• [What the exercise asks]
Render the records from the line with "Click the green" up to and including the line with "pos(120,142)" as a JSON list of strings, one string per line, with blank lines omitted. Leave the pictures out of the list.

• [Supplied data]
########################################
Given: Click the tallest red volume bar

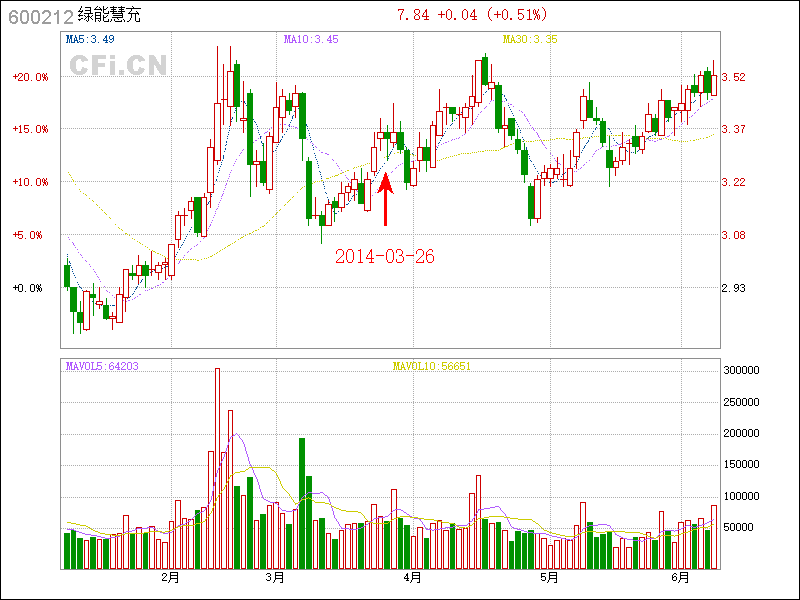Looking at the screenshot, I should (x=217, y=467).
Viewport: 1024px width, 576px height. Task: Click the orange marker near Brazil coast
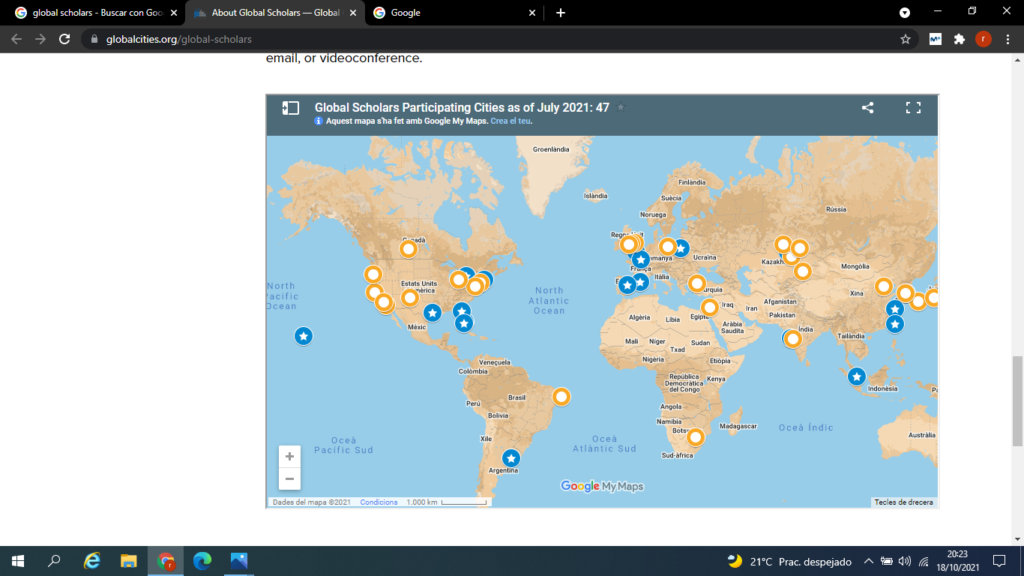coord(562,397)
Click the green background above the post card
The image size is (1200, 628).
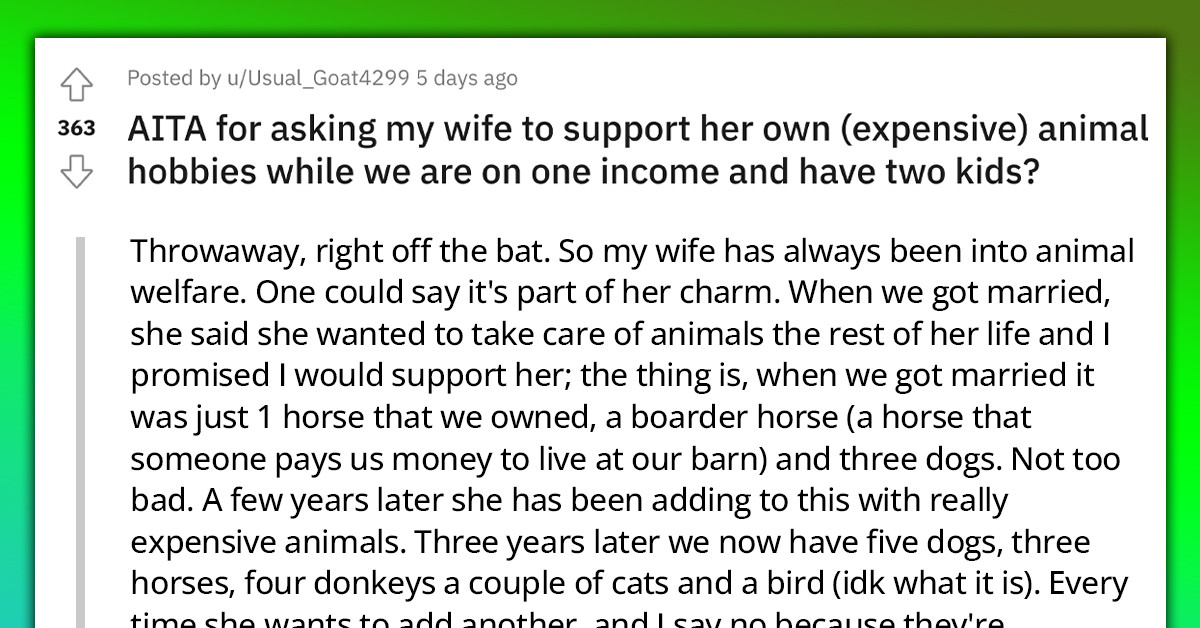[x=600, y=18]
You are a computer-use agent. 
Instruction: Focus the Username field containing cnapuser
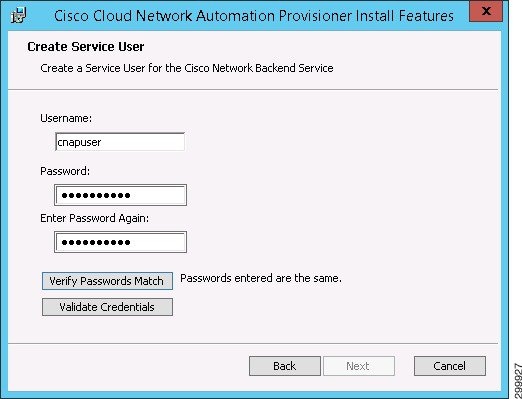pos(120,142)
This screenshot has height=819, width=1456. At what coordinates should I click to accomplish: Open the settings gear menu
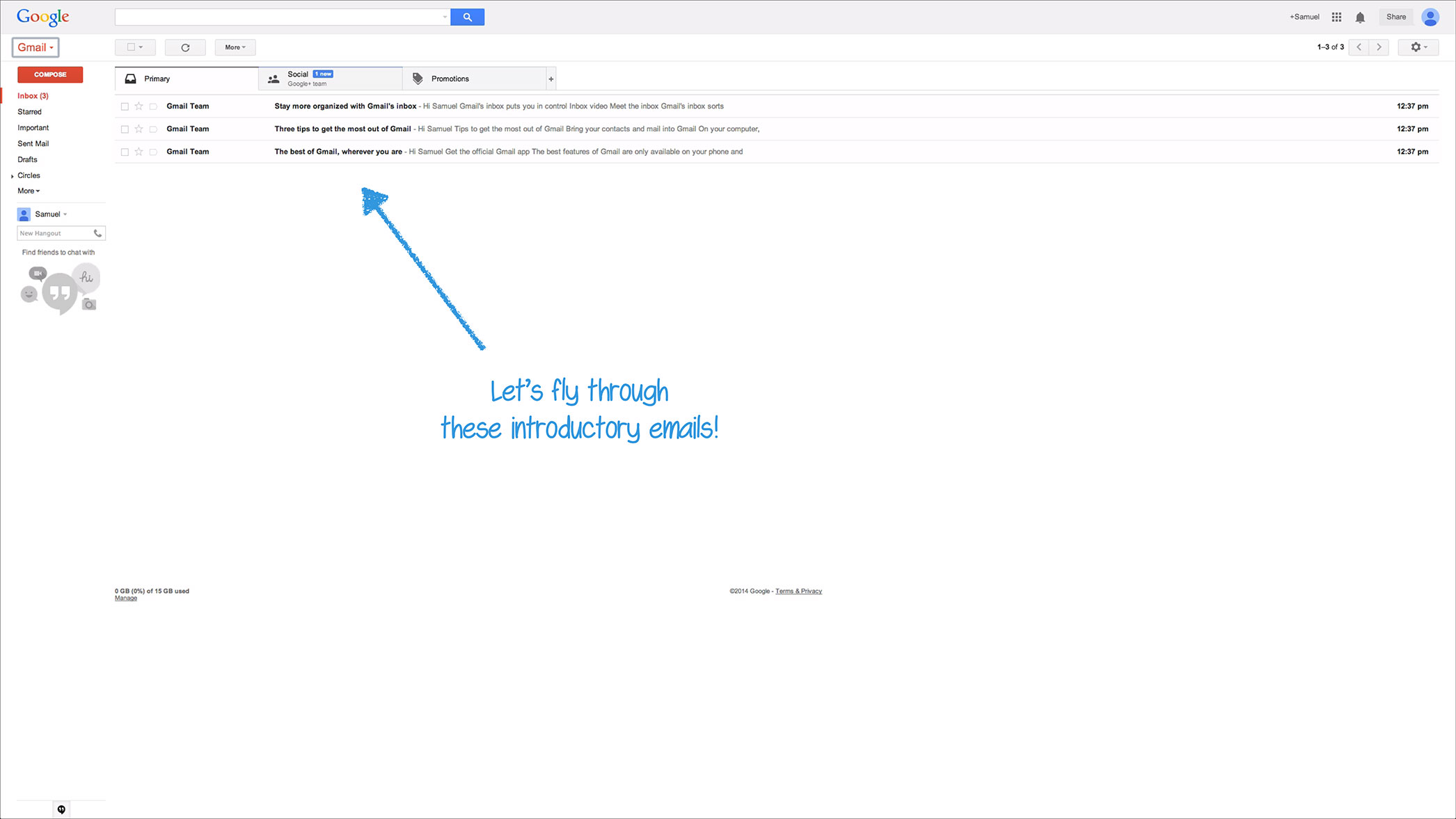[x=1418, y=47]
########################################
• [The answer]
[
  "Click the green background above the post card",
  "The image size is (1200, 628).",
  "[x=600, y=18]",
  "You are a computer-use agent. ",
  "Instruction: Focus the Username field containing cnapuser",
  "pos(120,142)"
]